Do you Recruit Corporate Prisoners or Visiting Stars?

This recession has switched most organisations’ thinking to the key requirement for survival: performance. When growth returns, it will be the high performing organisations that will be the most agile and adaptable to the new market conditions. Organisations will need the most agile and adaptable employees to fit the new conditions. What they don’t need is *Corporate Prisoners.

Within any organisation, there will be some employees that will represent a drain on the organisation. These are the Corporate Prisoners. A Corporate Prisoner is someone who works within an organisation but is not fully engaged. Their personal aspirations and needs are no longer aligned with those of the employer. Rather than move on to a new role or new organisation, the Corporate Prisoner stays – sometimes out of choice but sometimes for reasons beyond their control. It is important to recognise that some Prisoners are exactly where they want to be – they have found a niche where they can do the minimum to survive. They often operate below their full potential and resist extending beyond the boundaries of the job description. So how do you ensure that you do not recruit and therefore accummulate Corporate Prisoner’s of the future?

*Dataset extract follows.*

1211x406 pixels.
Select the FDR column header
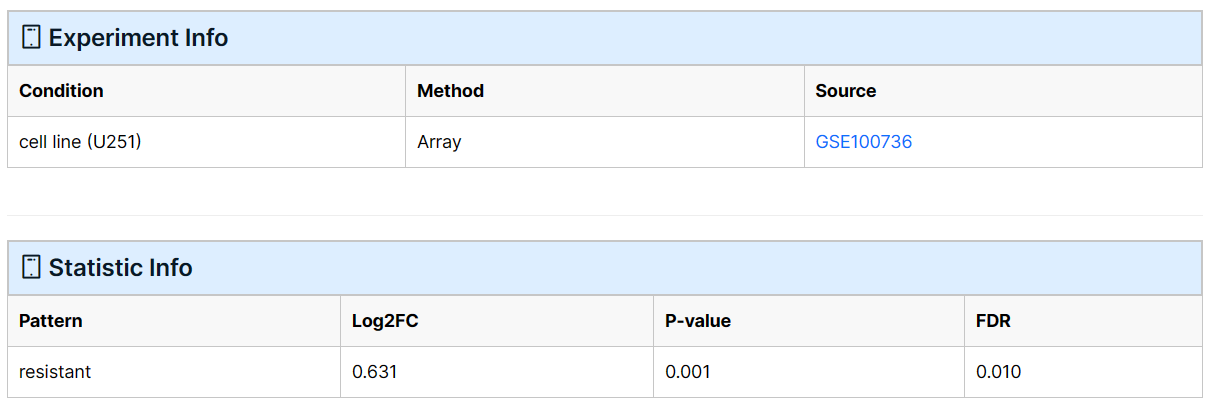1084,321
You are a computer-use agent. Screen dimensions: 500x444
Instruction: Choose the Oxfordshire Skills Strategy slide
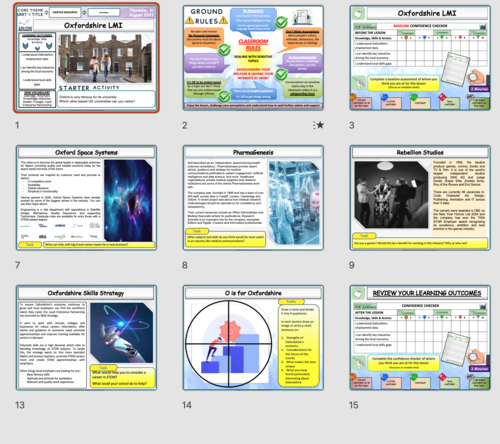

Resourcing Teams play a key role in reducing the Prisoner population by ensuring that organisations hire the right people for the future – not just for today. Many recruitment functions are judged primarily on short term targets such as cost per hire and time to hire which encourages a short term approach to talent acquisition. What needs to be included as a measurement of success for future resourcing strategies are Key Performance Indicators showing on a candidate’s contribution to the performance of the organisation and as well as their career progression and how this has benefitted the business.

With pressing deadlines, there is always the temptation to provide an ‘oven –ready’ candidate. Failure to assess the long term needs of the candidate and the organisation may create a Prisoner of tomorrow.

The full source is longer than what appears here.